015- 悲しき鳥 ー紗妃ー(3)
「紗妃?」
「……わかってた……わかってたの……」
「紗妃? 大丈夫か? 中を、見ても?」
「……」
黙ったままでいる紗妃の沈黙は了承だった。
オレは、椅子から立ち上がると、その手紙を拾って中身を確認し──
『 通 知 書
汐見 紗妃(旧姓:春風)殿
当方は、吉永 隆(旧姓:三浦)の妻、 吉永 志弦(以下、甲とする)の代理人・弁護士法人アライバルステージの代表弁護士・大石森 五朗と申します。

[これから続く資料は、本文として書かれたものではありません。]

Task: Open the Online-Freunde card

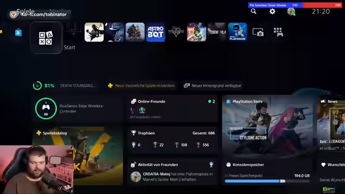Action: point(173,108)
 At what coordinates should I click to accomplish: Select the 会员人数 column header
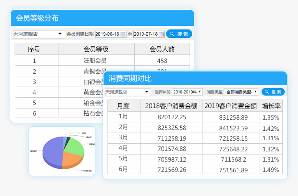pos(162,49)
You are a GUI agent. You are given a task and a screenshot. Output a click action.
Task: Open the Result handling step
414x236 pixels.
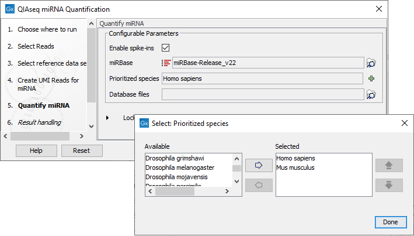coord(39,122)
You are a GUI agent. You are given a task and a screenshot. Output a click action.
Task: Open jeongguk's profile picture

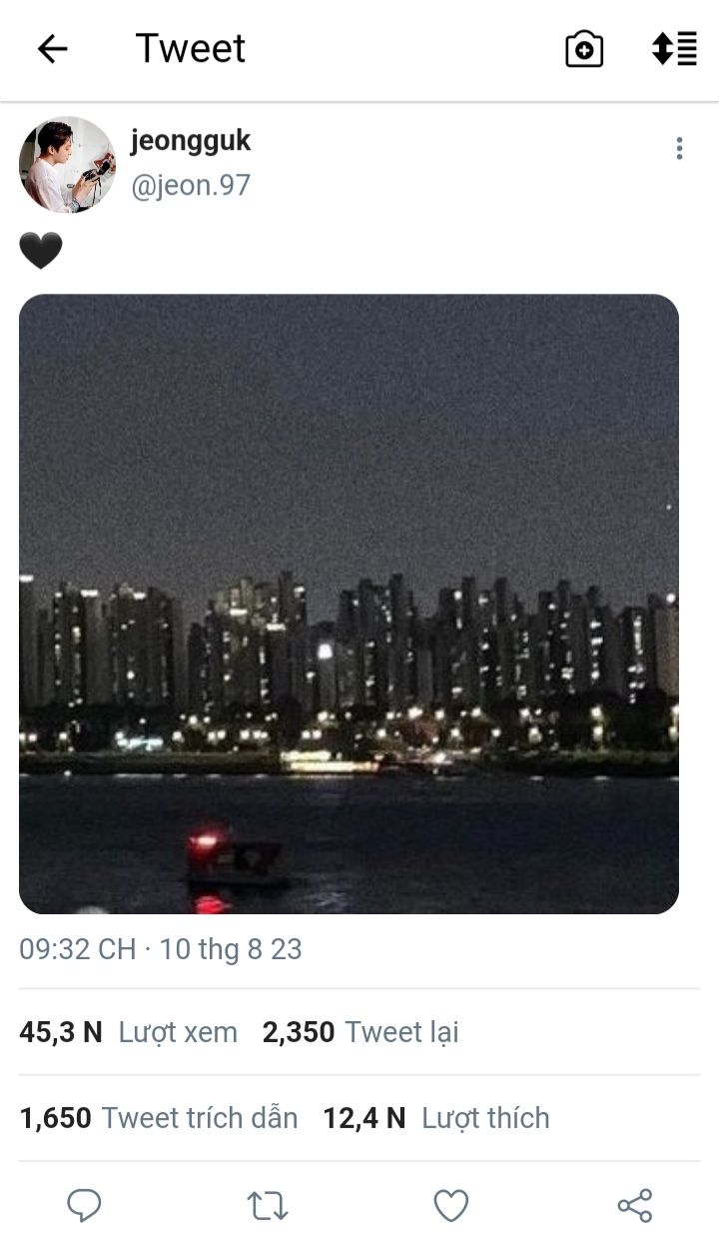(67, 164)
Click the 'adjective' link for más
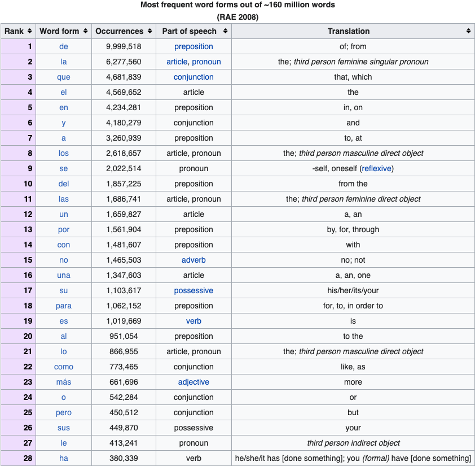This screenshot has height=466, width=475. 193,382
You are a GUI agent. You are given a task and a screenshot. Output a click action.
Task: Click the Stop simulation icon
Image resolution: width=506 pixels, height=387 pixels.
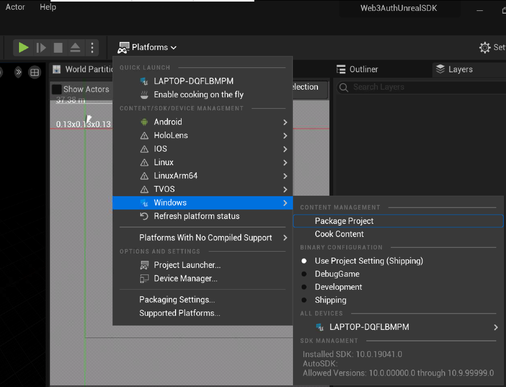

汐見紗妃殿(以下、乙とする)、貴殿は4年前に不倫解消に関する合意書を締結したにも関わらず、甲の夫である吉永 隆(以下、丙とする)が既婚者であることを知りながら、平成○○年○○月から今日に至るまで、丙と不倫関係を継続していました。
妻帯者と不倫関係を継続することは、妻・甲の権利を侵害する重大な不法行為であることを知りながら乙はその行為を是正することなく継続し、その行動は軽率かつ極めて悪質であると判断いたします。
貴殿の不法行為によって甲が被った精神的損害への慰謝料として、甲所有の会社が丙・親族経営会社へ融資済みの金銭の半額を貴殿にも請求することといたしました。
なお、甲の夫・丙に対しては、すでに離婚調停を申し立てており、貴殿と同額を請求しております。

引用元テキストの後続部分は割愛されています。